Background
Colorectal cancer has gradually become one of the most significant leading causes of death from malignancies world-wide, especially in China. Surgical management is still the mainstay of the treatment [
1,
2]. Conventional open surgery is reported with significant morbidity and a long recovery period. With the laparoscopic techniques applied to the surgical field for colorectal diseases, laparoscopic colorectal surgery was first performed in Japan in 1992, very soon after its initial description by Jacobs et al [
3,
4]. In 1993, the first laparoscopic colectomy was successfully performed in China. Since then, laparoscopic surgery has been widely performed for various benign colorectal diseases [
5‐
8], and furthermore, colorectal cancer.
Laparoscopic colorectal surgery is technically complicated as it involves almost all advanced laparoscopic techniques, such as mobilization, intracorporeal division, dissection of major vessels, and anastomosis. There is a steep learning curve to achieve advanced laparoscopic skills. But when the learning phase has been conquered, the benefits of laparoscopic surgery have been suggested with respect to decreased morbidity, decreased pain, faster recovery, shorter hospital stay and possibly reduced immunosuppression, comparing with open surgery [
9‐
12].
However, behind the great success of laparoscopic colorectal surgery, there are still many questions that remain unclear, including whether laparoscopic colorectal cancer surgery is radical or not, seldom reported superior short-term outcomes. Laparoscopic colorectal surgery is still not considered standard treatment [
13]. There are also controversies with potential port site recurrence after curative resection of tumor, not to mention too much economical costs.

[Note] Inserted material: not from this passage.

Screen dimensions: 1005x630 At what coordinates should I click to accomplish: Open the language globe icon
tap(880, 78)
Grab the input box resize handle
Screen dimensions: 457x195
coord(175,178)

In this article, we investigated the short-term and medium-term clinical outcomes of laparoscopic surgery versus open surgery for colorectal cancer over a period of 5 years in our center, aiming at investigating whether the laparoscopic surgery has any advantages for the patients with colorectal cancer or not.
Methods
Patient selection
Between January 2006 and June 2009, patients who underwent radical colorectal surgery for colorectal cancer in Affiliated First People's Hospital, Shanghai Jiao Tong University were consecutively enrolled in this study. Both open surgeries (OP) and laparoscopic-assisted surgeries (LAP) were performed by two stable surgical teams, respectively. No selection criteria were used to allocate patients to either a laparoscopic or an open operation. Patients were assigned to each surgical team (open or laparoscopic) according to their target dates for treatment and operating theatre availability. A minority of patients who wished to be operated laparoscopically were accommodated whenever possible. The trial received approval from local research ethics committee, and written informed consent was obtained from all patients before the investigation.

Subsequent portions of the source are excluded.